= Work to complete =
Return the listing in full, word for word.

= Material for the task =
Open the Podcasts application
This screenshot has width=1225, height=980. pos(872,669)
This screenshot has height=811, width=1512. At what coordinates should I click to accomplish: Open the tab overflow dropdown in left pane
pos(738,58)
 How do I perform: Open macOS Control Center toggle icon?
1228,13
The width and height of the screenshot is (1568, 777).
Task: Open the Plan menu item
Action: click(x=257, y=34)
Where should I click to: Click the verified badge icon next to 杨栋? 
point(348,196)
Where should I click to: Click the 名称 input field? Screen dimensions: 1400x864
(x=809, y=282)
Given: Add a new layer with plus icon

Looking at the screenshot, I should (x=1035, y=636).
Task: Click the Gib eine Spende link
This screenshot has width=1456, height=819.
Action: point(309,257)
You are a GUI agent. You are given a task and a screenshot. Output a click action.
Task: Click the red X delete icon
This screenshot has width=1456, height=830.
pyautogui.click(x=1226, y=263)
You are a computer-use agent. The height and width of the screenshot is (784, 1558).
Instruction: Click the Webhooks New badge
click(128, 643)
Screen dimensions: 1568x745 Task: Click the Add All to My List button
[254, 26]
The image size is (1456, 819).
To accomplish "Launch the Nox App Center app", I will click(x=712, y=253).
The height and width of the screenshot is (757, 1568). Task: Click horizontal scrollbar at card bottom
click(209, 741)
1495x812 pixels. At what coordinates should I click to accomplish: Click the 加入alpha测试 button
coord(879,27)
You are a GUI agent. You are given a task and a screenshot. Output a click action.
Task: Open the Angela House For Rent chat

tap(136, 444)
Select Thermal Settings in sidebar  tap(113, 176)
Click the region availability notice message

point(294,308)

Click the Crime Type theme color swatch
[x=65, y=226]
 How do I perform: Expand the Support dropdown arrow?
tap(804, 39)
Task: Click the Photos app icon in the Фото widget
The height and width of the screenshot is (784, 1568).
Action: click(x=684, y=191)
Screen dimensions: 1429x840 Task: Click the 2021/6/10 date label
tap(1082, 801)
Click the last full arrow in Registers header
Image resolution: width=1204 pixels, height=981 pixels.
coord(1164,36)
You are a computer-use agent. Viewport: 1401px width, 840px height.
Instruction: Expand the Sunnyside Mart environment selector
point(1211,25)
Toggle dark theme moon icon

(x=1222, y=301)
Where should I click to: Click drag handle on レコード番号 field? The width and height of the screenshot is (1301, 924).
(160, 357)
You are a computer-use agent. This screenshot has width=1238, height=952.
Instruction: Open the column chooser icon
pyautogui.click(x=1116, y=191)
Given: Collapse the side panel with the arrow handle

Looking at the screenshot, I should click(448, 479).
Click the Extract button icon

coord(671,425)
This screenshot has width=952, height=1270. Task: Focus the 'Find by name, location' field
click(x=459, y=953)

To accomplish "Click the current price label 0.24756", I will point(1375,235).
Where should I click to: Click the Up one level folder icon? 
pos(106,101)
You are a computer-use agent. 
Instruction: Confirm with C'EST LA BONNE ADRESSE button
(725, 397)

= Answer to this problem =
Open the Podcasts application
This screenshot has width=1225, height=980. pos(872,669)
This screenshot has height=811, width=1512. At what coordinates should I click to accomplish: Open the tab overflow dropdown in left pane
pos(738,58)
 How do I perform: Open macOS Control Center toggle icon?
1228,13
The width and height of the screenshot is (1568, 777).
Task: Open the Plan menu item
Action: click(x=257, y=34)
Where should I click to: Click the verified badge icon next to 杨栋? 
point(348,196)
Where should I click to: Click the 名称 input field? Screen dimensions: 1400x864
(x=809, y=282)
Given: Add a new layer with plus icon

Looking at the screenshot, I should (x=1035, y=636).
Task: Click the Gib eine Spende link
This screenshot has width=1456, height=819.
Action: point(309,257)
You are a GUI agent. You are given a task and a screenshot. Output a click action.
Task: Click the red X delete icon
This screenshot has width=1456, height=830.
pyautogui.click(x=1226, y=263)
You are a computer-use agent. The height and width of the screenshot is (784, 1558).
Instruction: Click the Webhooks New badge
click(128, 643)
Screen dimensions: 1568x745 Task: Click the Add All to My List button
[254, 26]
The image size is (1456, 819).
To accomplish "Launch the Nox App Center app", I will click(x=712, y=253).
The height and width of the screenshot is (757, 1568). Task: Click horizontal scrollbar at card bottom
click(209, 741)
1495x812 pixels. At what coordinates should I click to accomplish: Click the 加入alpha测试 button
coord(879,27)
You are a GUI agent. You are given a task and a screenshot. Output a click action.
Task: Open the Angela House For Rent chat

tap(136, 444)
Select Thermal Settings in sidebar  tap(113, 176)
Click the region availability notice message

point(294,308)

Click the Crime Type theme color swatch
[x=65, y=226]
 How do I perform: Expand the Support dropdown arrow?
tap(804, 39)
Task: Click the Photos app icon in the Фото widget
The height and width of the screenshot is (784, 1568).
Action: click(x=684, y=191)
Screen dimensions: 1429x840 Task: Click the 2021/6/10 date label
tap(1082, 801)
Click the last full arrow in Registers header
Image resolution: width=1204 pixels, height=981 pixels.
coord(1164,36)
You are a computer-use agent. Viewport: 1401px width, 840px height.
Instruction: Expand the Sunnyside Mart environment selector
point(1211,25)
Toggle dark theme moon icon

(x=1222, y=301)
Where should I click to: Click drag handle on レコード番号 field? The width and height of the screenshot is (1301, 924).
(160, 357)
You are a computer-use agent. This screenshot has width=1238, height=952.
Instruction: Open the column chooser icon
pyautogui.click(x=1116, y=191)
Given: Collapse the side panel with the arrow handle

Looking at the screenshot, I should click(448, 479).
Click the Extract button icon

coord(671,425)
This screenshot has width=952, height=1270. Task: Focus the 'Find by name, location' field
click(x=459, y=953)

To accomplish "Click the current price label 0.24756", I will point(1375,235).
Where should I click to: Click the Up one level folder icon? 
pos(106,101)
You are a computer-use agent. 
Instruction: Confirm with C'EST LA BONNE ADRESSE button
(725, 397)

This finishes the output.